Oncology RWE in a Post-COVID World

We need to do more than ‘better’ – we need differentiated approaches.

By Jeff Elton, PhD, CEO

As we approach the close of the second year of the pandemic, it is clear that we need to redouble our focus on restarting and accelerating the oncology clinical development pipeline. It is one of the hard-won lessons and insights of the COVID-19 period that there are new models of collaboration, data accessibility, AI methods, and digital execution that can bend the legacy cost, time, and productivity curves. While most of these solutions were directed at COVID-19 vaccines and therapeutics, there were tremendous insights generated for oncology trials that we believe are the foundations for a new model.

Cancer patients were disproportionately negatively affected by the COVID-19 virus, especially those with hematological malignancies.i

Clinics needed to reduce density of patients and minimize non-essential activities and procedures. Consequently, new patient accruals to clinical studies slowed significantly, new study starts stopped, and patient trial dropouts increased as some patients returned to standard-of-care. Further exacerbating this situation is that new cancer screenings were reduced, delaying when many patients would initiate standard-of-care treatment or find potentially valuable clinical trials.

Late last year ConcertAI tracked changes in trial accrual rates and standard of practice modifications, with the conclusion that clinical trial participation rates would be down 60% or more. The number of stopped trials peaked in June 2020, with this level being 3x normal levels and more than half of registration trial levels at the peak.

While the number of stopped trials improved after November 2020, the number enrolling is 30% lower than pre-pandemic with 20 to 30% of stopped trials still suspended as of this summer 2021. Most of the stopped trials were interventional – or those testing new novel entities that might represent treatment for cancers largely unresponsive to standard-of-care treatments. And of the more than 100,000 patients that returned to clinical trials in late 2020 and early 2021, the majority were in studies restarting after slowing or terminating new accruals earlier in 2020.ii The bottom line is that we are still catching-up and forced to prioritize re-initiation of past studies or move to the higher priority studies advancing to the clinic in mid- to late 2021.

How far behind are we?

By trying to ‘catch-up’ using traditional approaches to study design, study locations, patient accruals, and study execution we estimate it will take three or more years to achieve performance equivalent to 2019.

But there is an even bigger imperative in front us. A report issued in July 2021 by the American Cancer Society (ACS), the Centers for Disease Control and Prevention (CDC), the North American Association of Central Cancer Registries (NAACCR), and the National Cancer Institute (NCI) noted that between 2014 and 2018, death rates dropped for 11 out of 19 of the most common cancers among men and 14 of the 20 most prevalent cancers among women.iii While some of these declines were a result of improvement in use of existing therapeutics, the major portion is attributable to newly approved therapeutics with novel mechanisms, transforming the standard-of-care and patient outcomes.

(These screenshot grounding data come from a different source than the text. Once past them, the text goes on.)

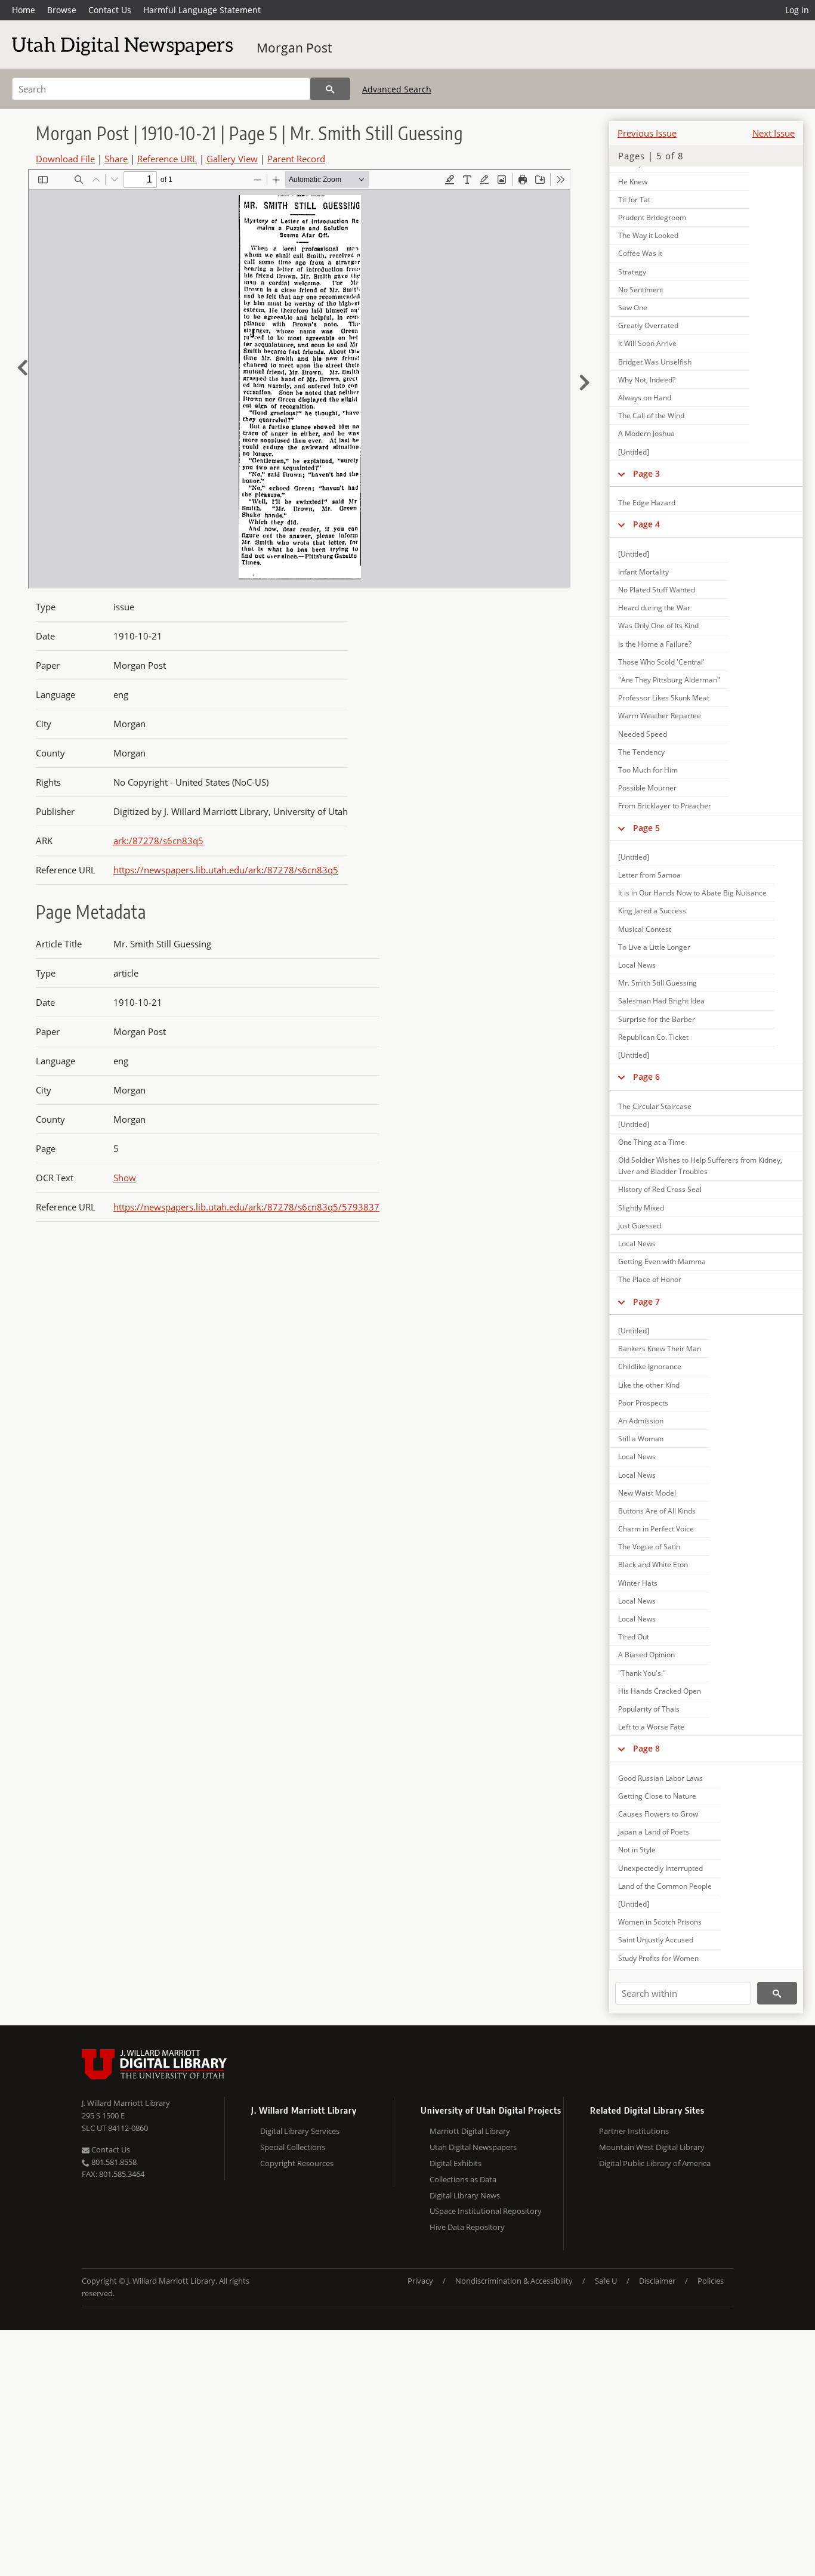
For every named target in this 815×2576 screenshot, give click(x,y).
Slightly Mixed (641, 1208)
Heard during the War (654, 608)
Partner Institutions (634, 2131)
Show (124, 1178)
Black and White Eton (653, 1564)
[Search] (330, 89)
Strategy (632, 272)
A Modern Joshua (646, 433)
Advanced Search (396, 89)
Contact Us (109, 10)
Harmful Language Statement (202, 10)
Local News (637, 965)
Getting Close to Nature (657, 1796)
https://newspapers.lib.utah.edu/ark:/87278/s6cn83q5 (225, 870)
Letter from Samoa (649, 875)
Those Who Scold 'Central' (661, 662)
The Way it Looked (648, 235)
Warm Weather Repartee (659, 716)
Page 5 (646, 827)
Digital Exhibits (455, 2163)
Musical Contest (644, 929)
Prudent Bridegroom (652, 217)
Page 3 (646, 473)
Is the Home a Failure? (654, 644)
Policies (710, 2280)
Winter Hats (637, 1583)
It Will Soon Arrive (647, 343)
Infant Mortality (643, 572)
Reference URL (167, 159)
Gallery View (232, 159)
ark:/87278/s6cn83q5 (158, 841)
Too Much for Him (648, 770)
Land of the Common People (665, 1886)
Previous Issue (647, 133)
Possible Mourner (647, 788)
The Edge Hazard (646, 503)
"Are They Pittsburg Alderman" (669, 680)
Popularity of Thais (649, 1709)
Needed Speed (642, 734)
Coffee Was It (640, 253)
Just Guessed (639, 1226)
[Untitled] (633, 452)
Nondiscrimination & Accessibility (514, 2280)
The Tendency (641, 752)
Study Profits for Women (658, 1958)
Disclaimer (657, 2280)
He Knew (632, 182)
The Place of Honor (649, 1279)
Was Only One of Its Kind (658, 625)
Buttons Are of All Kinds (657, 1511)
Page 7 (646, 1301)
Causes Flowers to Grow (658, 1814)
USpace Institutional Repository (486, 2211)
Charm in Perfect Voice (656, 1529)
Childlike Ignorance (649, 1366)
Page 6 (646, 1076)
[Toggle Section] (621, 473)
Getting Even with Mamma (662, 1261)
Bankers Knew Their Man (659, 1348)
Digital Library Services (299, 2131)
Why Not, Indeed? (646, 380)
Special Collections (292, 2147)
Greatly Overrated (648, 325)
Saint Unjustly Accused (655, 1940)
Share (116, 159)
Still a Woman (640, 1439)
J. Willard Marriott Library (126, 2103)
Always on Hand (644, 398)
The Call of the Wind (651, 415)
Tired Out (633, 1637)
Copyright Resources (297, 2163)
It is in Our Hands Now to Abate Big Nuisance (692, 893)
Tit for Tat (634, 199)
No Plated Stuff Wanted (656, 590)
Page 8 (646, 1748)
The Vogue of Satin (649, 1547)
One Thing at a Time (651, 1142)
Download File (65, 159)
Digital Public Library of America (655, 2163)
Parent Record (296, 159)
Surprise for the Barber (656, 1019)
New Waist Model (647, 1493)
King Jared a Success (652, 911)
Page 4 (646, 524)
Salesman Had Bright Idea (661, 1001)
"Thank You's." (642, 1673)
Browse (61, 10)
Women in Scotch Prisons (660, 1922)
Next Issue (773, 133)
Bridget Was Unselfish (654, 362)
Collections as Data (463, 2179)
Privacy (420, 2280)
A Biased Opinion (646, 1655)
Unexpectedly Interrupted (660, 1868)
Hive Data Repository (467, 2227)
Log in (797, 10)
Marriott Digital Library (470, 2131)
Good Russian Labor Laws (660, 1778)
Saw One (632, 307)
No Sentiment (640, 290)
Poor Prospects (643, 1403)
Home (23, 10)
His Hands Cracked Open (659, 1691)
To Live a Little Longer (654, 947)
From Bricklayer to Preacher (664, 806)
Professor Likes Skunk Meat (663, 698)
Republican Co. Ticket (653, 1037)
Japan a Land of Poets (653, 1832)
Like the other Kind (649, 1385)
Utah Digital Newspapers (473, 2147)
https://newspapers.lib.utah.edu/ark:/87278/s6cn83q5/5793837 (246, 1207)
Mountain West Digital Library (652, 2147)
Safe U (606, 2280)
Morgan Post (294, 47)
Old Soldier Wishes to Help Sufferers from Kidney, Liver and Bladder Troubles (700, 1165)
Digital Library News (465, 2195)
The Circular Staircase (654, 1106)
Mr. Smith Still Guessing (657, 983)
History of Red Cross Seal (660, 1189)
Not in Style (637, 1850)
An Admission (640, 1421)
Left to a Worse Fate (651, 1727)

So, the rather onerous truth is that study stops, and longer timelines for trial completions, etc. could have the highly negative impact of slowing the improvements in cancer death rates realized over the past decade. We can’t let that happen.

Finding ways forward

The FDA saw the challenges confronting oncology trials emerging and responded swiftly and responsibly.iv This included allowing the flexibility to amend trial processes and use alternative platforms to sustain trial progress while assuring patient safety. The FDA also recognized the growing importance and utility of real-world evidence and digital or decentralized trial approaches.

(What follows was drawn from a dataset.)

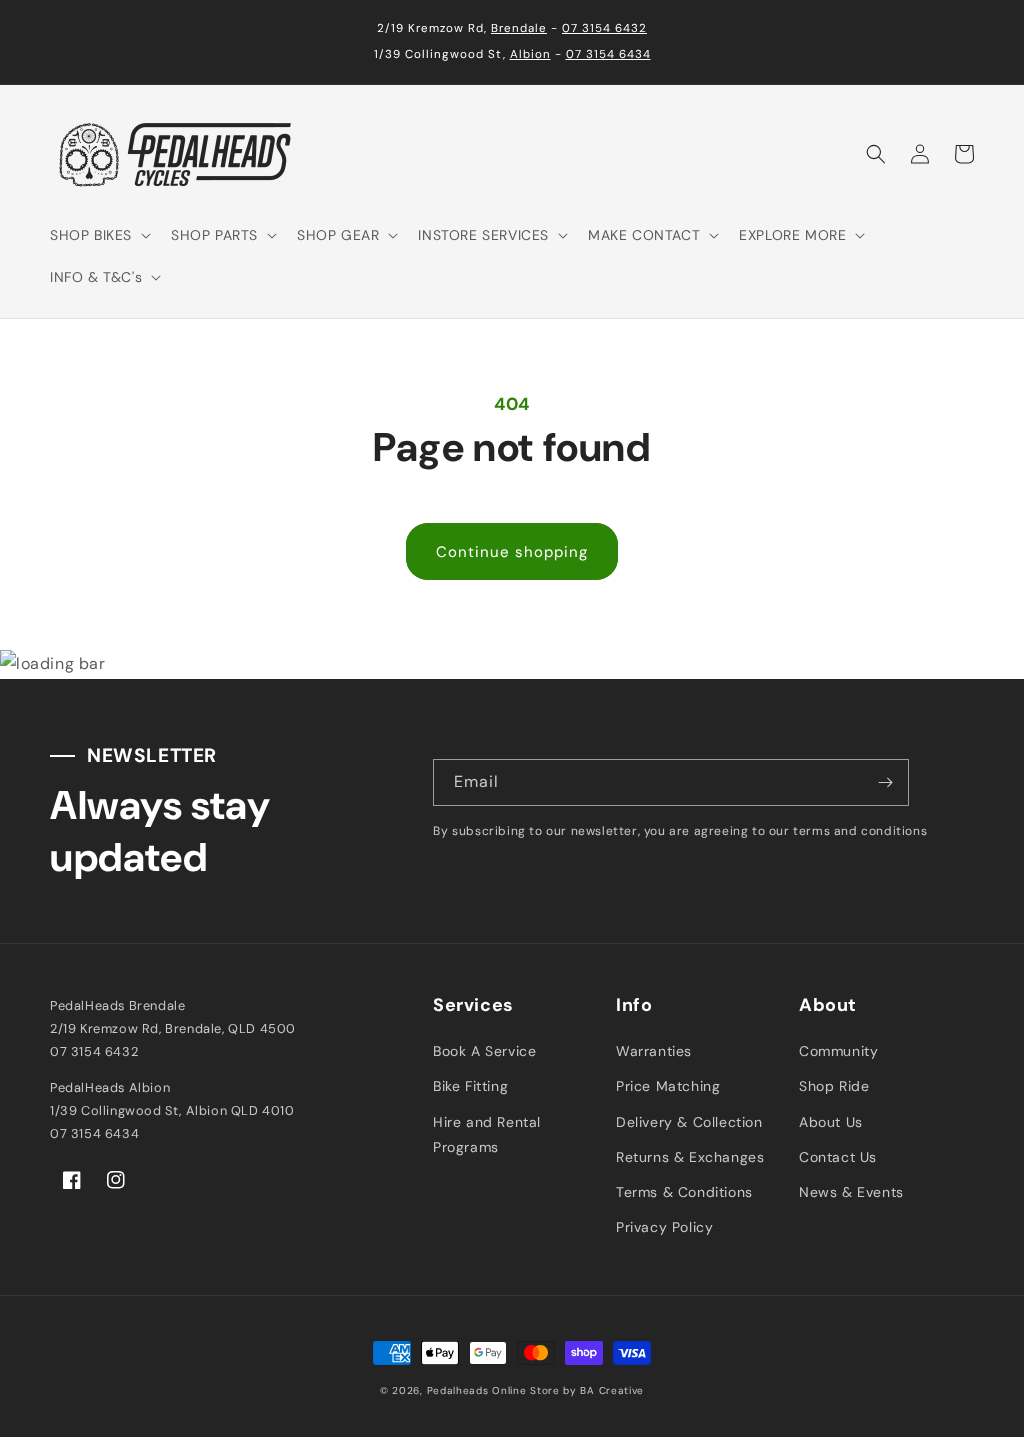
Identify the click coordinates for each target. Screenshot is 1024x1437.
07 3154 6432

While these interim approaches were a direct reaction to the challenges facing oncology clinical trials during the pandemic, they were also a statement on coming changes in evidence generation and trial execution technologies and methodologies. This advanced further with the publishing of draft guidance on real-world data for evidence generation in support of regulatory decisions on September 30, 2021. We, like many others in the industry, see this as one of those watershed moments where methodologies and approaches that have been advancing at a modest pace were formally confirmed and now are expected to accompany 100% of oncology regulatory submissions.

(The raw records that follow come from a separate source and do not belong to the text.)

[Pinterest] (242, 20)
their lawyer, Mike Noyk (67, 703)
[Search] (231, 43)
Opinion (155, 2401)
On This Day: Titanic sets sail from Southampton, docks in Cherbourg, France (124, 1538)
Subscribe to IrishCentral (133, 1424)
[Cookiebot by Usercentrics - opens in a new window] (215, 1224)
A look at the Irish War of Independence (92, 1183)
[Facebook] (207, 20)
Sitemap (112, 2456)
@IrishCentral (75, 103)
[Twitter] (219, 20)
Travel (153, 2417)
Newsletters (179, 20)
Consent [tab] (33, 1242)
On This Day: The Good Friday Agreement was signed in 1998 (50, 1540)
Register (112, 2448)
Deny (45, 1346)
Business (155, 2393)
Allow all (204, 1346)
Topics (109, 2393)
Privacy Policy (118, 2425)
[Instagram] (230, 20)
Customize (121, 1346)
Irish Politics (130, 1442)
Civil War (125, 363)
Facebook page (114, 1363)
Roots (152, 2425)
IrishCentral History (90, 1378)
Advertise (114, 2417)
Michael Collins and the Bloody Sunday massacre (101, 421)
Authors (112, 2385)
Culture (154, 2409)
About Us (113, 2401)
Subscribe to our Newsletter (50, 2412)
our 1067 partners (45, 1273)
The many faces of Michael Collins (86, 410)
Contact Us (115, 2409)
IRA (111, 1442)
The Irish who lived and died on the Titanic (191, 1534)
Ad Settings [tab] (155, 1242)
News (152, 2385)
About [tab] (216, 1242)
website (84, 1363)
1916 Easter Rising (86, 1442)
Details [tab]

Over the next 10 weeks we are going to advance a series of perspectives on the key actions that we can collectively take to assure that the pace of biomedical innovations bringing improvements in cancer deaths and the quality of patient outcomes increase in the coming three to four years.

These short articles will intentionally challenge our industry’s conventional ways-of-working and suggest a new system for evidence generation that brings together real-world evidence-centric approaches with digital and AI-enabled prospective clinical research technologies and methodologies. Our perspective will suggest that new models of biopharma sponsor, healthcare provider, and digital solution providers will be required.

The first of these will build on the September 2021 preliminary guidance from the FDA on generation of real-world evidence in support of regulatory decisions. The second will focus on how we can focus on community care centers as the locus for clinical trial capability building and capacity expansion. The third will discuss how real-world data at scale, combined with AI and machine learning tools, can change trial design and advance studies that are at once more representative of patients receiving treatment, integrative of racial and ethnic representation, and more efficient to execute. The fourth will discuss new AI and digital tools for community trial execution capability-building and focus on using existing clinical infrastructure as the source for all trial data – the principal of “enter once, use many times.” The fifth will integrate the themes of articles one through four into a unified view of the clinical development organization of 2022 – 2025 and make the case for how this new model can increase overall capacity by 30 to 40%. This is critical to the goal of achieving study accelerations and accelerating the accumulation of evidence necessary for new approvals that can allow us to sustain and ultimately improve on the recent reductions in cancer deaths.

Complementing the publication of these articles will be interactive webinar panels early in the new year bringing together healthcare providers, trial sponsors, with digital solution and real-world evidence companies.

We see this as a responsibility and imperative for cancer patients – progress is hard enough to make, losing gains is simply heartbreaking. Together we believe we can move to a new model for biomedical innovations and clinical development with substantially improved cost, execution times, and precision. Not only can we ensure the ongoing reductions in cancer deaths, but we can accelerate this well ahead of the levels achieved in the past 10 years.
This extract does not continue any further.